Output everything from the start of the lines down to the line containing "pos(157,609)" as a numbered list, leaving out blank lines.

-- start --

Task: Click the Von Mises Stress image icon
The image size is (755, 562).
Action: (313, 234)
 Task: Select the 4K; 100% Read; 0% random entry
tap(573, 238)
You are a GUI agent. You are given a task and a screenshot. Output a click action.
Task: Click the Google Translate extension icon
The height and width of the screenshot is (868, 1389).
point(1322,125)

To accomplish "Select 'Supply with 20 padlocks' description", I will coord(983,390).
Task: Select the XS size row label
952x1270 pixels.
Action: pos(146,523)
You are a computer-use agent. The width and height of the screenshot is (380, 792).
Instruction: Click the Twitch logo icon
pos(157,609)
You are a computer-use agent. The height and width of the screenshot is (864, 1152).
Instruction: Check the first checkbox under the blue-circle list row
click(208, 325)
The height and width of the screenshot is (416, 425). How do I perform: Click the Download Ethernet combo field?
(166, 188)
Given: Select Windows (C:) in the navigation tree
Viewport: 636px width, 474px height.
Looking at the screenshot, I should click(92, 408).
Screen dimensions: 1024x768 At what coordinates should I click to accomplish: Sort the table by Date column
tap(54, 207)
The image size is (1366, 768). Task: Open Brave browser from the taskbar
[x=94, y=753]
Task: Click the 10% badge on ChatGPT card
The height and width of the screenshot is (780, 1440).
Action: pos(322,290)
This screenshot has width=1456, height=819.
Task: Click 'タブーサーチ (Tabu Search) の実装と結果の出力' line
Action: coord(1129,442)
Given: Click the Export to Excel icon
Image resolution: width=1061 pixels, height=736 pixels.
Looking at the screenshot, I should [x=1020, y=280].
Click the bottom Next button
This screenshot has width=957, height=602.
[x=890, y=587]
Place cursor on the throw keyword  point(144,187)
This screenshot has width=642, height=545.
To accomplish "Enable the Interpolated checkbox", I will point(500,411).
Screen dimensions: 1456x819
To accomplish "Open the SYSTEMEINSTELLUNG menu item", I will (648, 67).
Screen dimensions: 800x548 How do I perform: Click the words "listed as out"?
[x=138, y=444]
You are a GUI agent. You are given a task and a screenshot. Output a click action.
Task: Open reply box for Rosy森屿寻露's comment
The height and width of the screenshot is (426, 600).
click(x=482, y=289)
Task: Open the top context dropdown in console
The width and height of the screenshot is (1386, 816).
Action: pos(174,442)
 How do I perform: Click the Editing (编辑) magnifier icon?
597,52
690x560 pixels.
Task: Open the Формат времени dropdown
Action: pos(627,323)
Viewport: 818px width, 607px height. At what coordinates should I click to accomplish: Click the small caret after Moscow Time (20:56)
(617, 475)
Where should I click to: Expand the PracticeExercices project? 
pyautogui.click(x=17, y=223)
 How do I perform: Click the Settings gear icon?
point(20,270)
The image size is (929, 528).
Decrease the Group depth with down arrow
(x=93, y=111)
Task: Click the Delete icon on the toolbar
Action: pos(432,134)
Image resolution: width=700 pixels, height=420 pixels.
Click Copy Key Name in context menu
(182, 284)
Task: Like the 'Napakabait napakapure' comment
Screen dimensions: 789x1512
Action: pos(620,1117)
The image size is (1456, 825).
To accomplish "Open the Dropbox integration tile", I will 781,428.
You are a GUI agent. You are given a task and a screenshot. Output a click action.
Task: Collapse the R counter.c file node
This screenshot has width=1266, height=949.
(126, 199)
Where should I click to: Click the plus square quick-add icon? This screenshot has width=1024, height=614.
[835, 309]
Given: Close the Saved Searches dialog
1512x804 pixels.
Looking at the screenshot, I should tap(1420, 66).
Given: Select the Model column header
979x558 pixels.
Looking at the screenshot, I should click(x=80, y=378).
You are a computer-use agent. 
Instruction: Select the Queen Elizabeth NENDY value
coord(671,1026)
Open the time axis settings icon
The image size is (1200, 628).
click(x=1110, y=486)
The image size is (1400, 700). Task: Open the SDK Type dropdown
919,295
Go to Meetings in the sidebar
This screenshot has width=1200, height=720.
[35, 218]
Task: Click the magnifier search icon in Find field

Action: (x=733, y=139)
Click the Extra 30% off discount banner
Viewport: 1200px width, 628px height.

-- end --

▶ _ANSWER FOR THIS EXERCISE_
1. Task: Click the Von Mises Stress image icon
2. The image size is (755, 562).
3. Action: (313, 234)
4.  Task: Select the 4K; 100% Read; 0% random entry
5. tap(573, 238)
6. You are a GUI agent. You are given a task and a screenshot. Output a click action.
7. Task: Click the Google Translate extension icon
8. The height and width of the screenshot is (868, 1389).
9. point(1322,125)
10. To accomplish "Select 'Supply with 20 padlocks' description", I will coord(983,390).
11. Task: Select the XS size row label
12. 952x1270 pixels.
13. Action: pos(146,523)
14. You are a computer-use agent. The width and height of the screenshot is (380, 792).
15. Instruction: Click the Twitch logo icon
16. pos(157,609)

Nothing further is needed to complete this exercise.